GIVEN INSTRUCTION: Print the lines of the material below, starting at the line that contains "Given: Enable the" and stopping after the last line of the material. Leave the pictures out of your output.

INPUT DATA:
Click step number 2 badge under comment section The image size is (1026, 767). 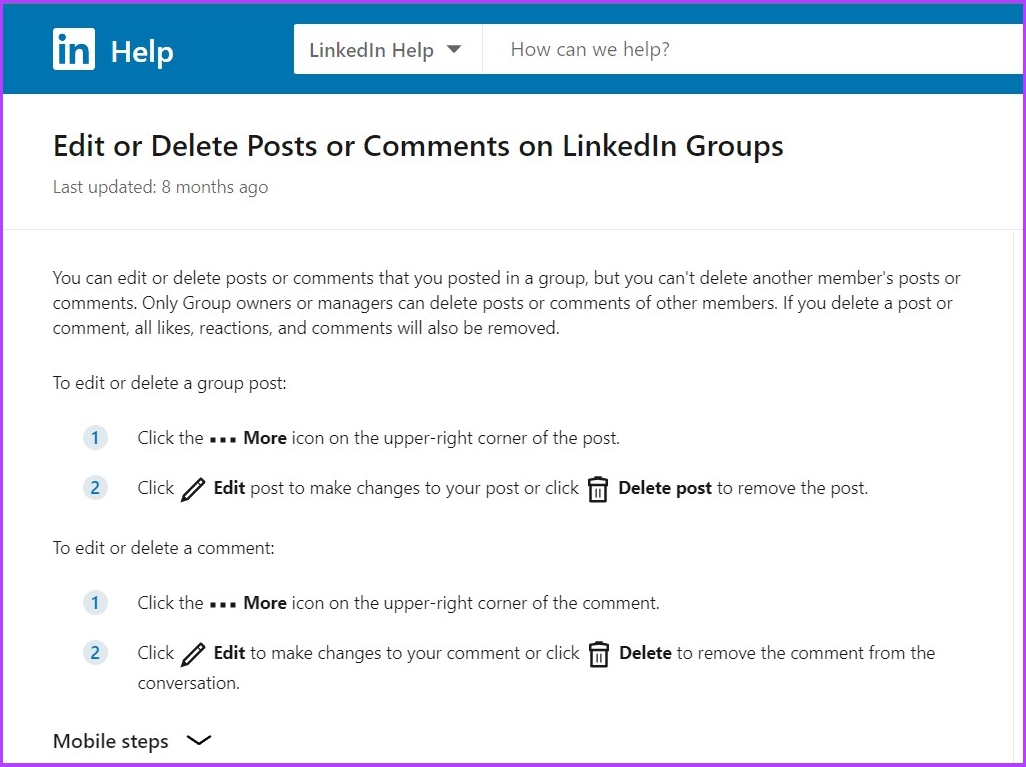point(96,652)
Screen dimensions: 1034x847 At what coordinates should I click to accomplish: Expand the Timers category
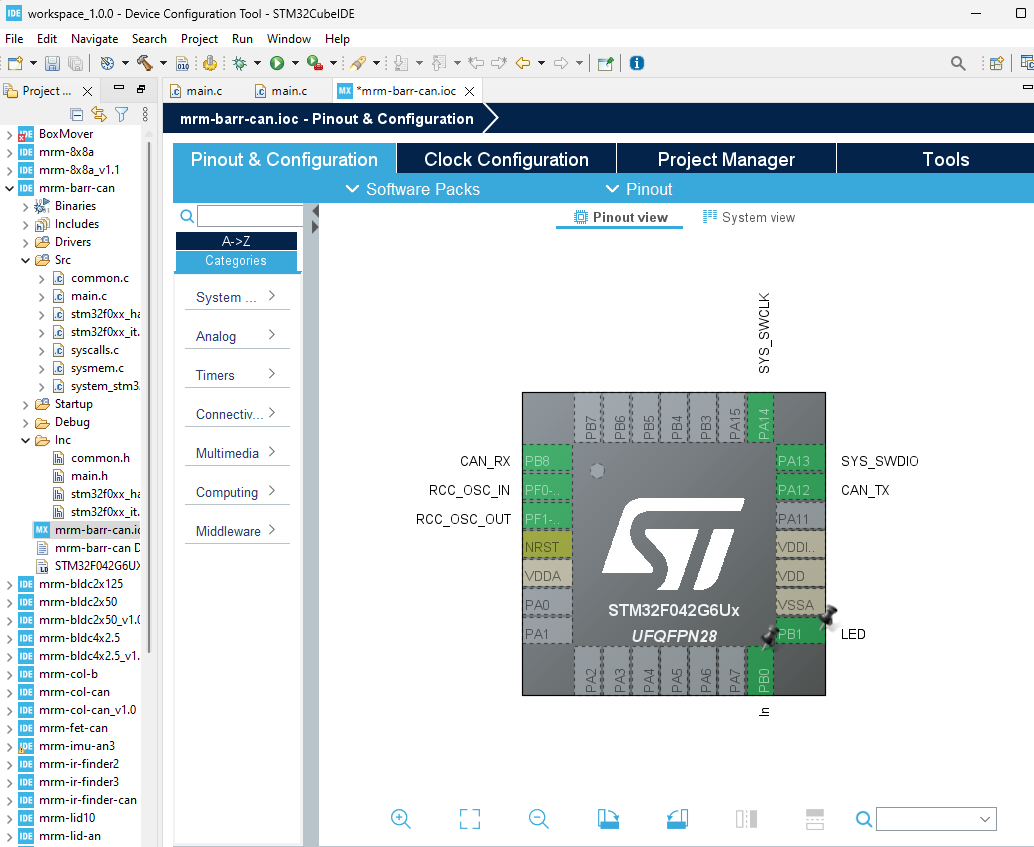point(236,375)
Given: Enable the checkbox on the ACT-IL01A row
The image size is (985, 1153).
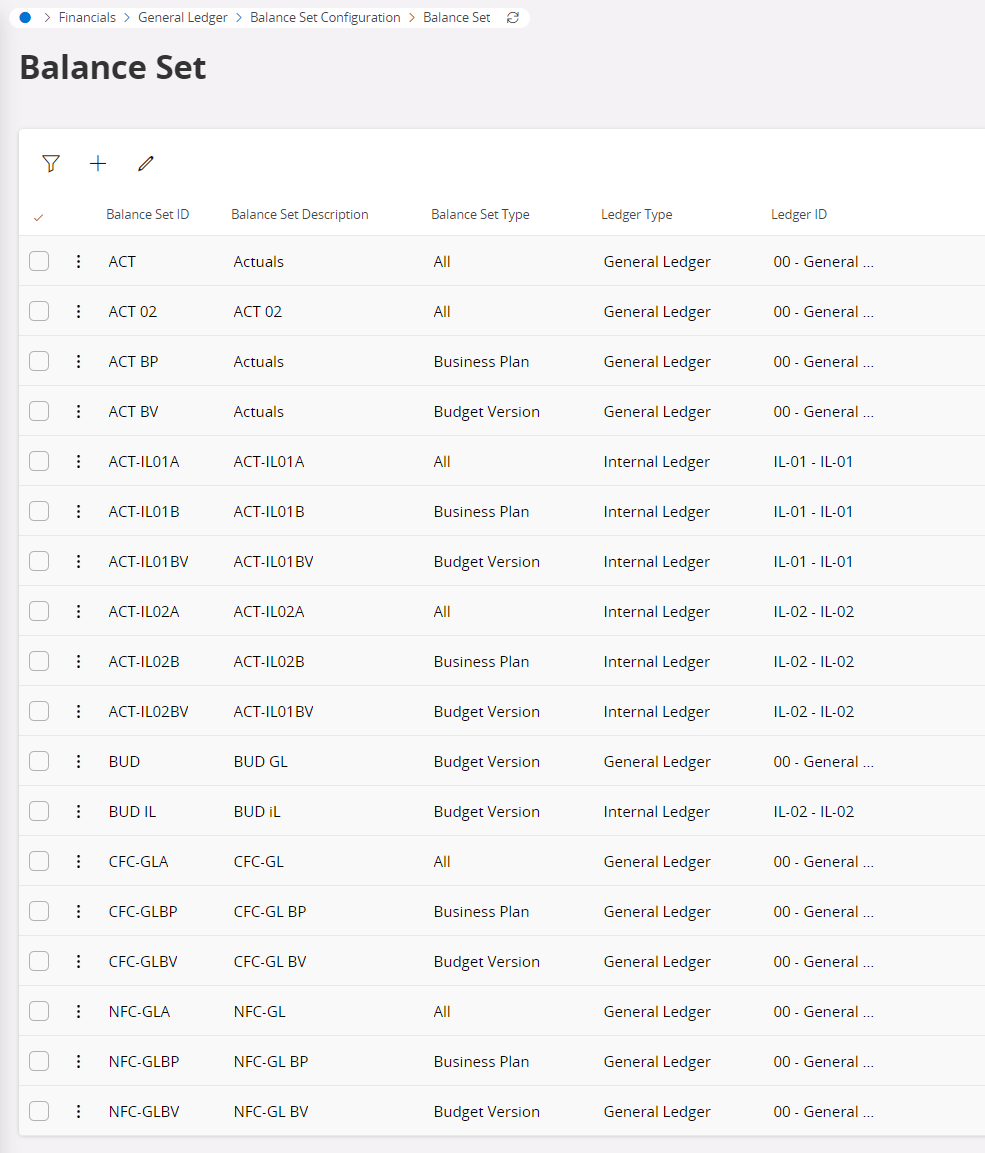Looking at the screenshot, I should pyautogui.click(x=38, y=461).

RESULT OF THE EXERCISE:
Given: Enable the checkbox on the ACT-IL01A row
The image size is (985, 1153).
Looking at the screenshot, I should pyautogui.click(x=38, y=461).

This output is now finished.